Właśnie zdałem sobie sprawę, że nigdy nie wrzuciłem przepisu na moją mega-kalafiorówkę. Nie przepadam za zupami, ale ta jest naprawdę pyszna.
Składniki (na około 10-13 talerzy)
1 duży kalafior
2 marchewki
2 łodygi selera naciowego
1 główka czosnku
1 duża cebula lub kilka szalotek
gałazki rozmarynu i tymianku
pieprz / sól
oliwa + opcjonalnie masło
Rozgrzewamy piekarnik do 200*C. Czosnek smarujemy oliwą, posypujemy solą i zwijamy szczelnie w folię aluminiową. Wkładamy do pieca na 20 minut + kolejne 20 min z wszystkimi warzywami.

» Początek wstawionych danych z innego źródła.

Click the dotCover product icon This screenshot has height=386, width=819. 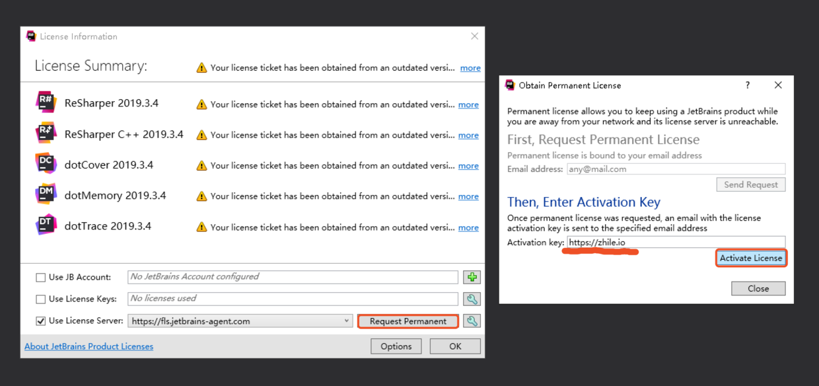click(46, 165)
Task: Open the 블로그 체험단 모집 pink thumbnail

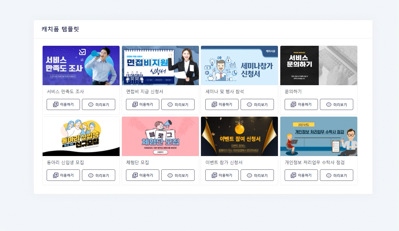Action: (x=160, y=136)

Po tym czasie na blachę układamy gałązki ziół praz pokrojone w duże kawałki warzywa. Skrapiamy oliwą plus opcjonalnie kilka kawałków masła. Pieczemy kolejne 20-30 minut, aż warzywa złapią ładny kolor (żeby tylko nie przypaliły się / nie muszą być miękkie)
Po upieczeniu warzyw przekładamy je do dużego garnka. Czosnek odstawiamy do ostygnięcia (będzie go łatwiej obierać). Do warzyw dolewamy tyle wody, żeby warzywa lekko wystawały ponad powierzchnie. Zagotowujemy i od razu zmniejszamy ognień na mały. Pod przykryciem parzymy tak warzywa przez 15 minut. Następnie wyjmujemy gałązki ziół, obieramy ząbki czosnku i dodajemy do warzyw.
Wszystko miksujemy ręcznym blenderem lub w robocie kuchennym. Doprawiamy pieprzem i solą.
Podajemy ze śmietaną, kilkoma kroplami oliwy i groszkiem ptysiowym.